### REQUIRED ACTION A:
In the IoT article, which industry is paired with "Driverless vehicles for you and I"?
### REQUIRED ACTION B:
Carry the IoT article forward from its final sentence.

### PAGE EXCERPT:
★ ★ ★ ★ ★
Just when companies thought they’ve successfully transitioned to a mobile work force, Internet of Things (IoT) devices have followed hot on the heels, tempting would be takers with unprecedented productivity and margins should they dare traverse the proverbial minefield.
As IoT stands now, there is no clear swim lane, no tested and proven path of least resistance, no clear best practice for every implementation. Too many solutions, too little standards. Most of us know the destination – a network utopia of connected devices working harmoniously. Scalable, visible, secure. Is 2018 the year we lay the concrete over the IoT foundations?
Applications Aplenty, Consolidations Coming
It’ll be hard to find an industry not headed towards an IoT future:
- Finance: Forget the cash. Contactless payments, biometrics, wearables
- Transportation: Look, no hands! Driverless vehicles for you and I
- Healthcare: Your family doctor without a pulse
Price, complexity, compatibility, scalability – there’s clearly plenty to consider for traditional businesses wanting to adopt IoT. It’s currently a jungle out there, and we’re going to start seeing consolidation as victors emerge. The bigger fishes are primed and hungry for the technology and data acquisitions will bring.
History Doesn’t Have to Repeat Itself
As we race towards building infrastructure and apps (as we did with LAN years ago), as we invest heavily into transforming into Smart Nations, we absolutely need to keep security top of mind. Just think about the number of high-profile hacks, breaches, and threats we’ve read about this year. The vast majority of them could have been prevented.
★ ★ ★ ★ ★
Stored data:
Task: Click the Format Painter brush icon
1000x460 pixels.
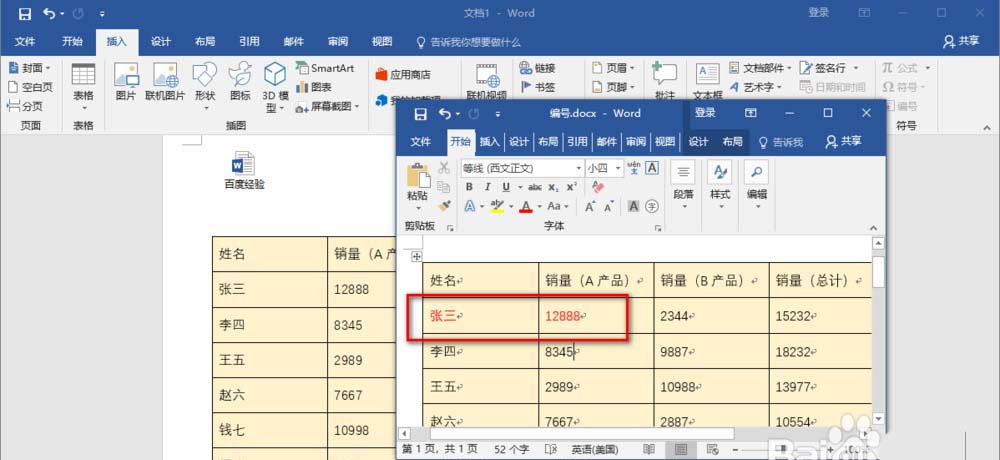Action: [x=445, y=205]
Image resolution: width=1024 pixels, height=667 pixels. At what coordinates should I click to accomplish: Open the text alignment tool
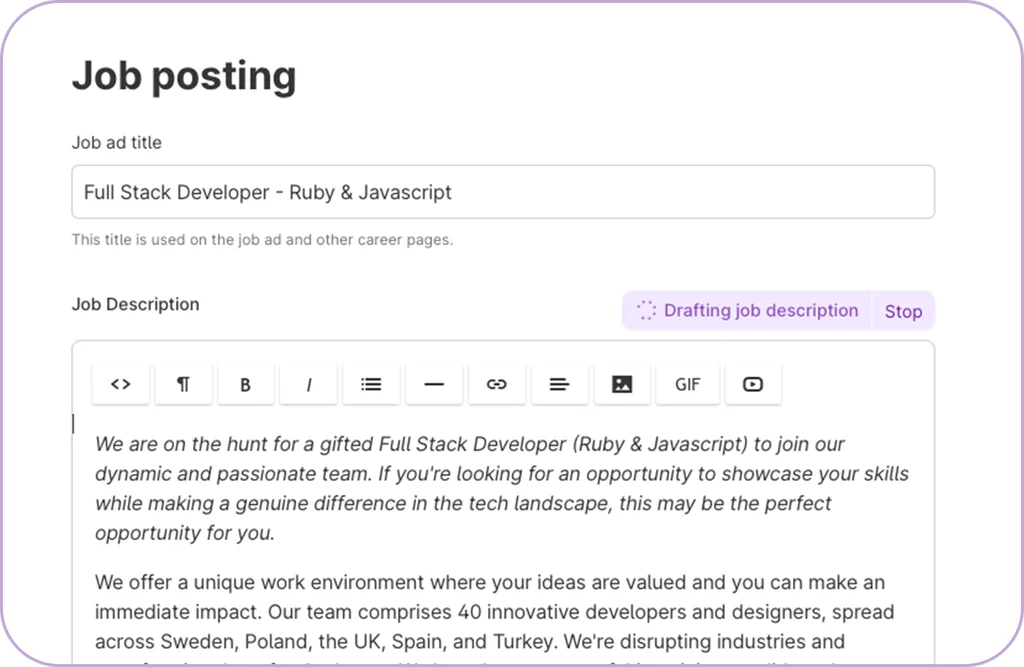coord(559,385)
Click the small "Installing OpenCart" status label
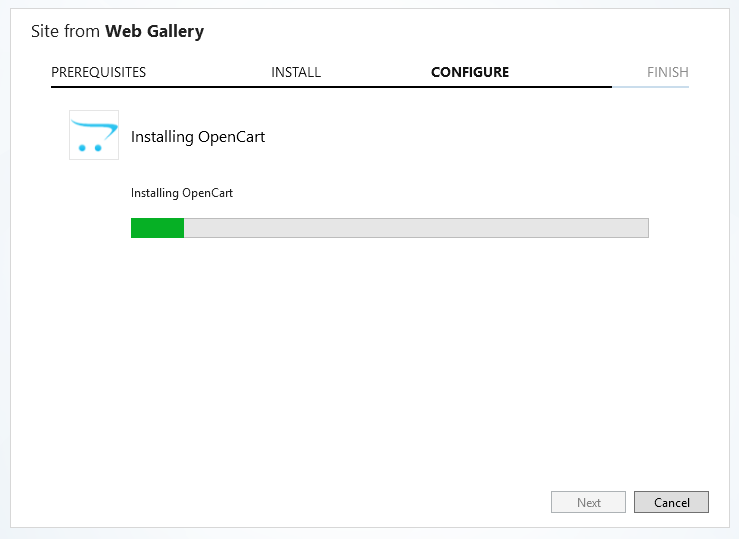 pos(182,193)
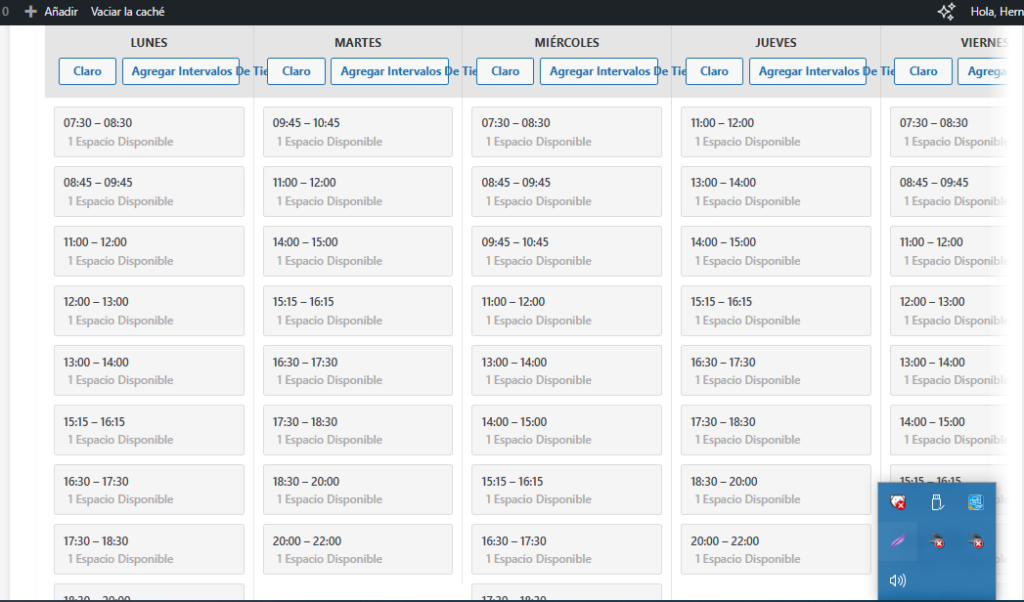The height and width of the screenshot is (602, 1024).
Task: Select Jueves 20:00 – 22:00 time slot
Action: pos(775,549)
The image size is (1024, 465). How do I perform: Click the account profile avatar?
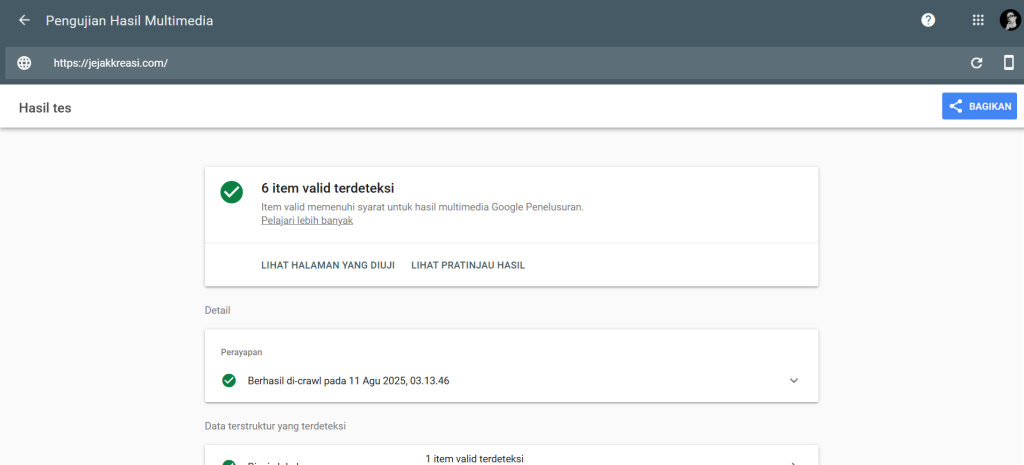point(1009,20)
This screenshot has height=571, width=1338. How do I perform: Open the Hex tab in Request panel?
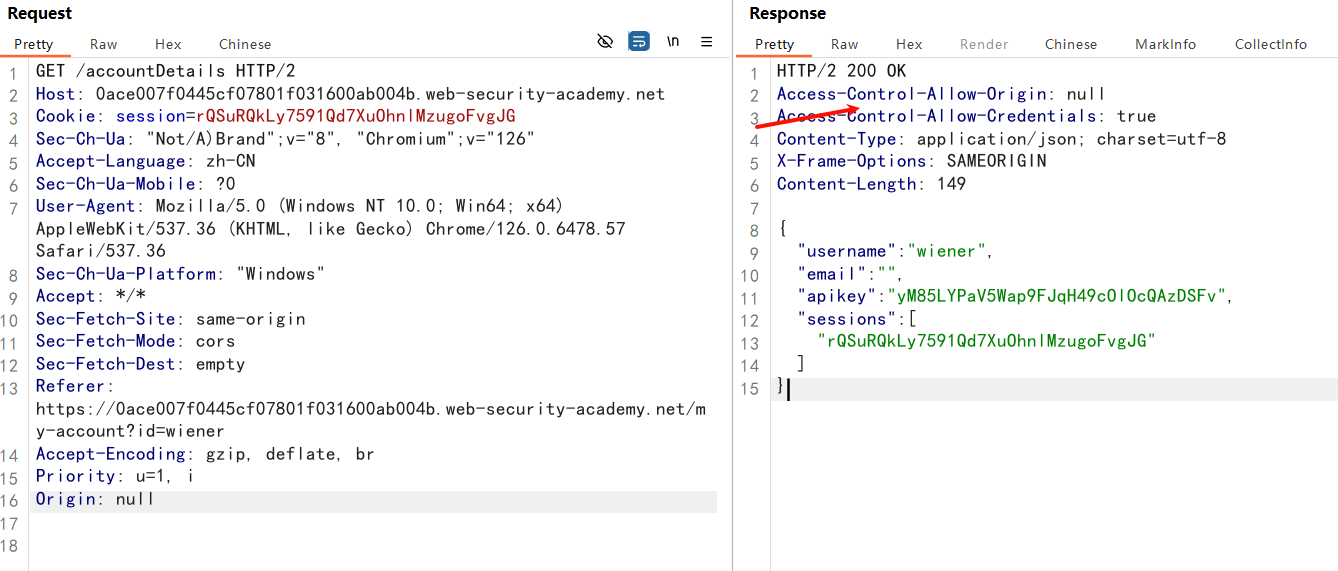[168, 44]

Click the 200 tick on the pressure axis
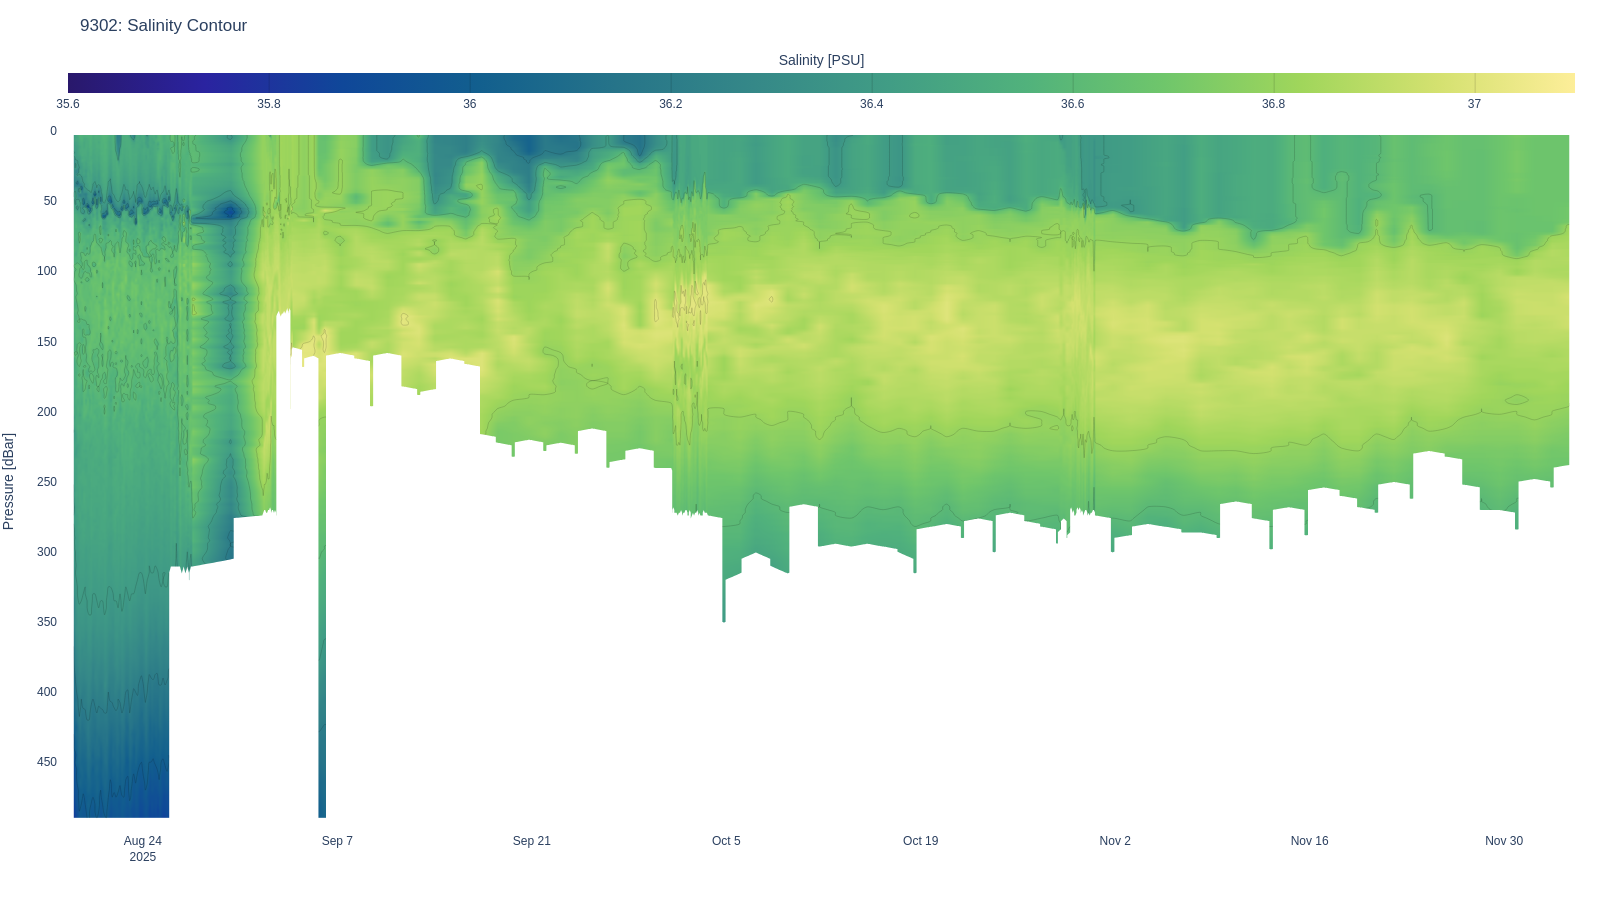(47, 412)
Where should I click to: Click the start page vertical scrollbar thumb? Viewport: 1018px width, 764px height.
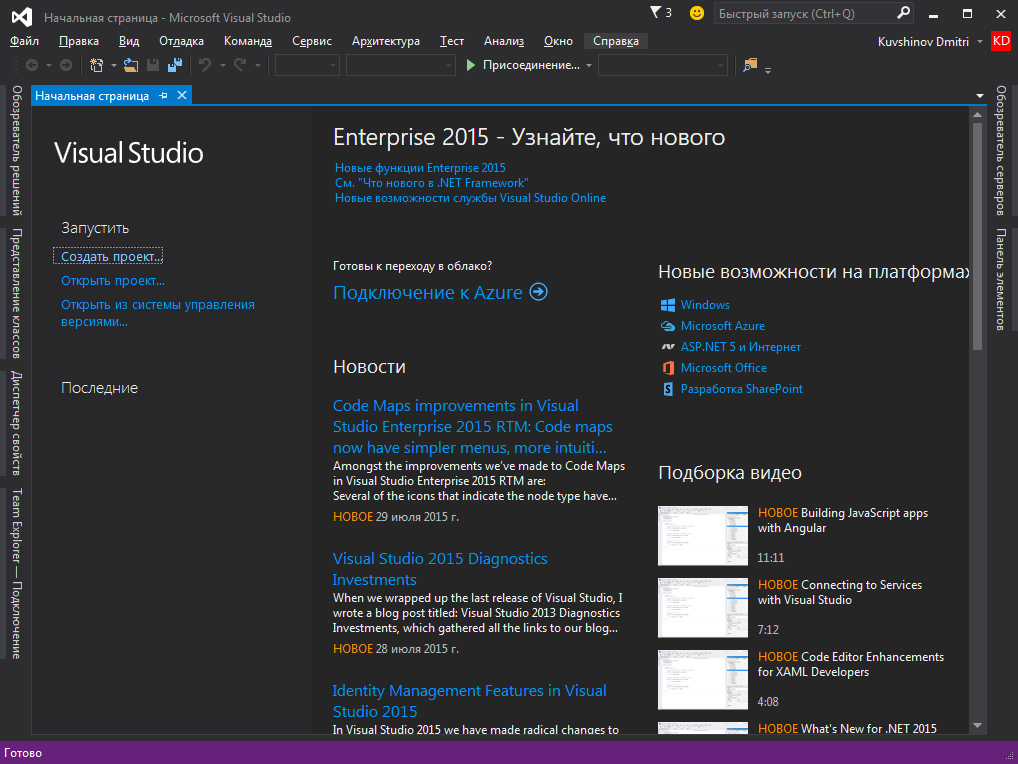977,235
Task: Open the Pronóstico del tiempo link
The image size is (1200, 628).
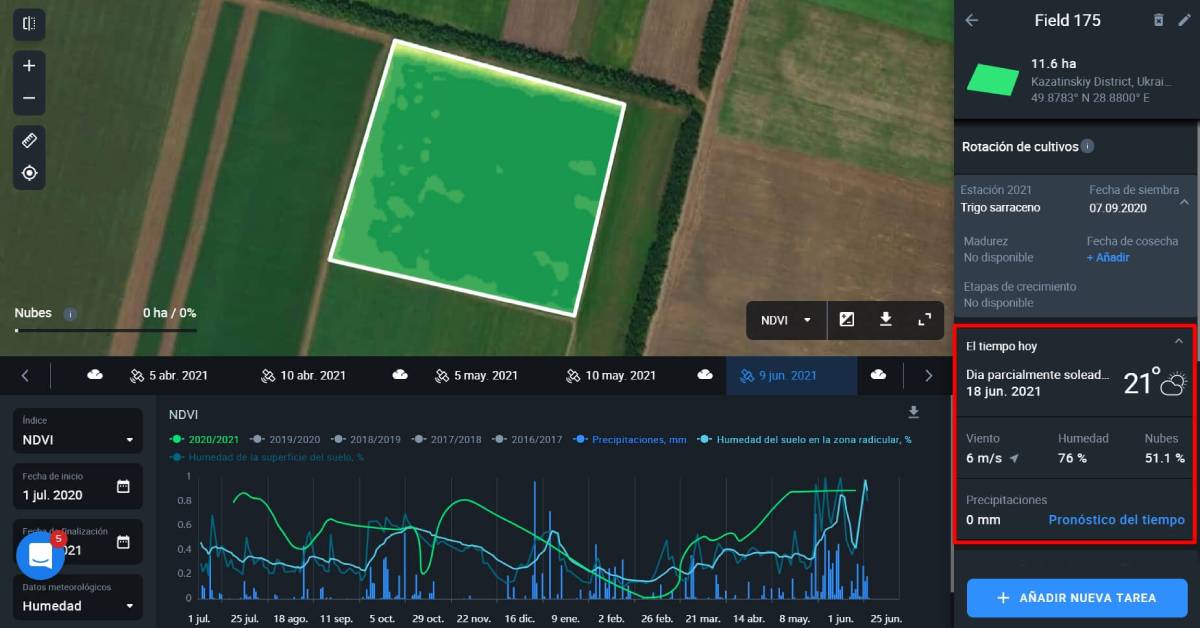Action: [x=1116, y=520]
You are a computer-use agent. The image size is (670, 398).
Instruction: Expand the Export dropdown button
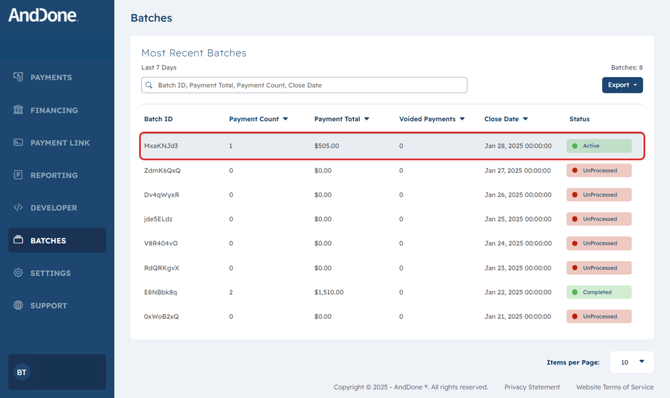click(622, 85)
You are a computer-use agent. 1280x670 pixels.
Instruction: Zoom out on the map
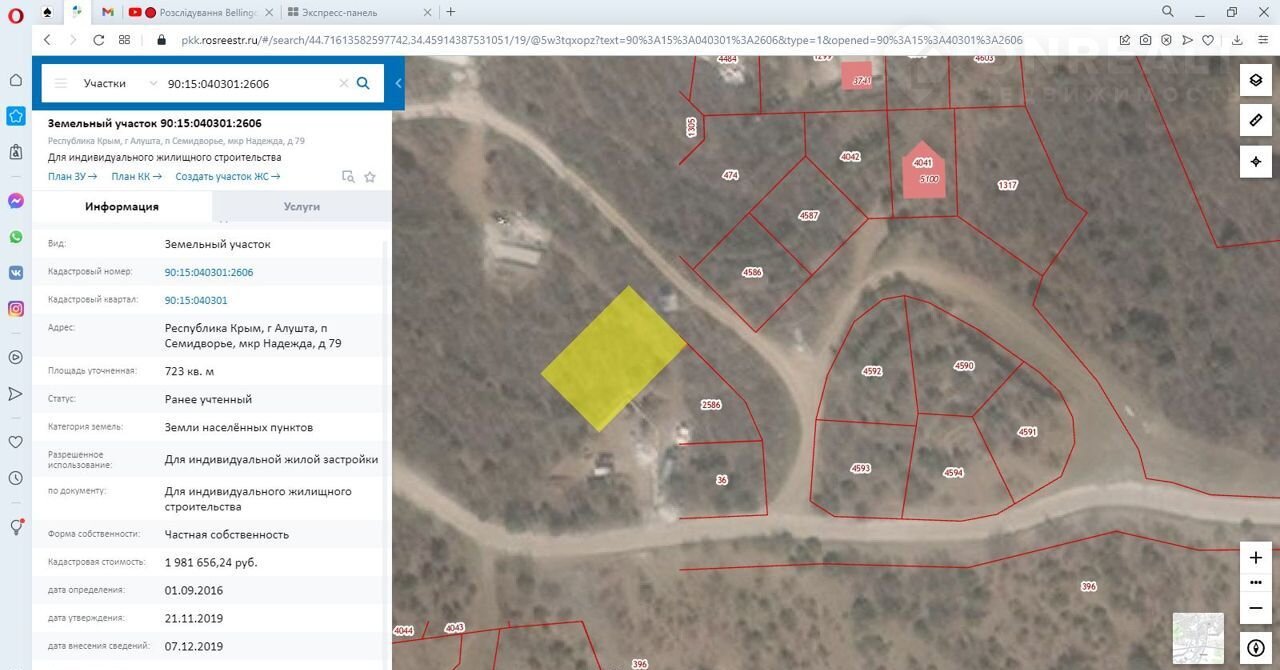1256,607
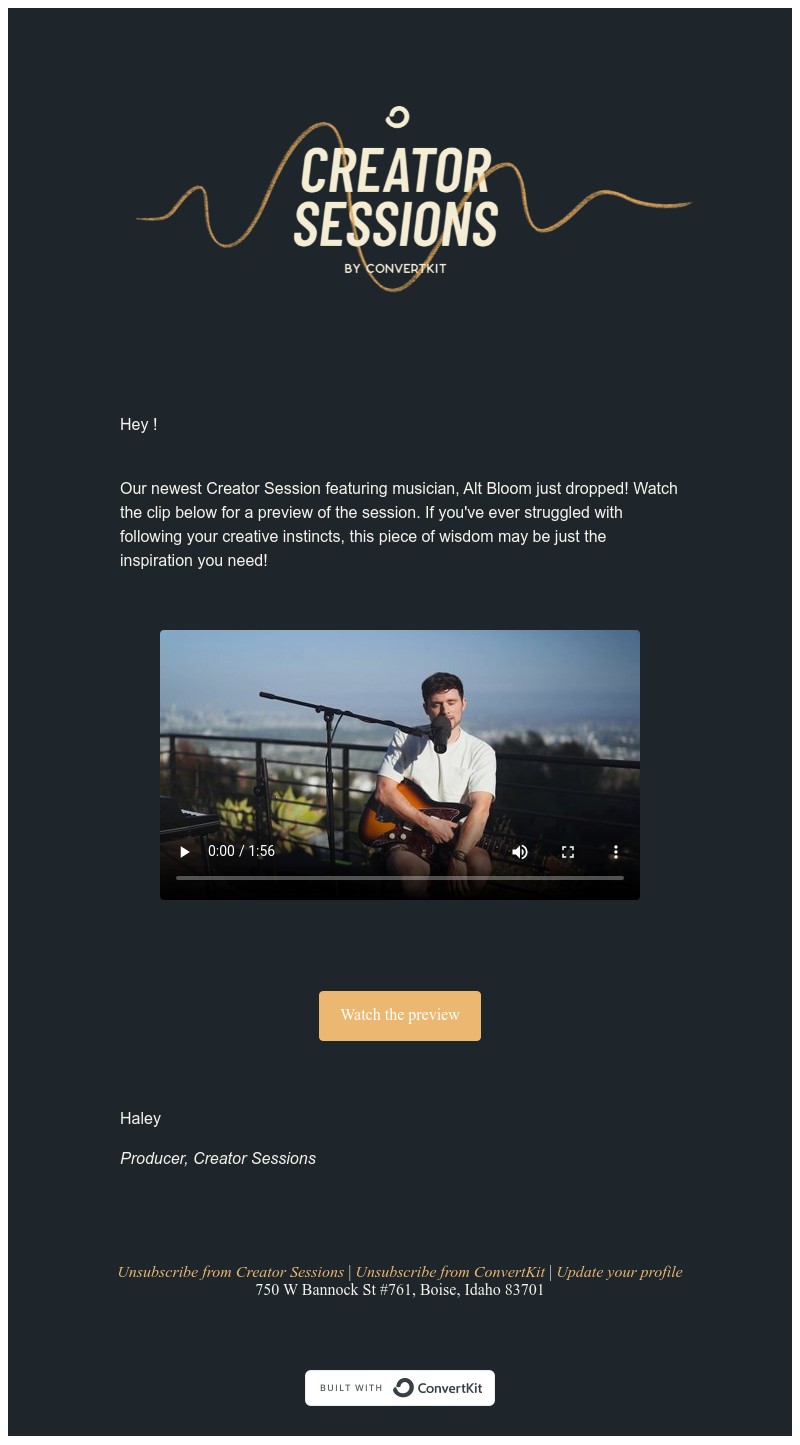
★ ★ ★ ★ ★
### EXPECTED OUTPUT A:
Transportation

### EXPECTED OUTPUT B:
The stakes are higher than before. In 2018, data is going to be collected like never before. And increasingly personal data at that. Bank accounts, medical conditions, criminal histories, you name it. Security needs to be baked-in to every design concept and not a bolt-on at a later stage.
Goodbye Corporate Device, Hello Dynamic Policies
The company issued device is dead. Users want to use their own device to get their work done. And it shouldn’t matter whether they’re at home or in the office, users need that consistent user experience. But, with the multitude of corporate apps for dozens of different uses, admins have had to play a game of policy juggling. An exception here, an allowance there, each turn into a hole you punch in your firewall and perimeter defenses.
Dynamic policies are the happy silver bullet here. Make decisions based on the user, their profile and therefore their policy. It shouldn’t matter where or how they’re connecting.
The truth is there is no hard deadline here like the millennium bug, so the journeys we all take are bound to be different. The dynamic data centre of cloud and IoT is an exciting destination, and we’ll figure out the most optimal way there eventually. But till then, if we keep secure access in mind, our colleagues, users, stakeholders will thank us.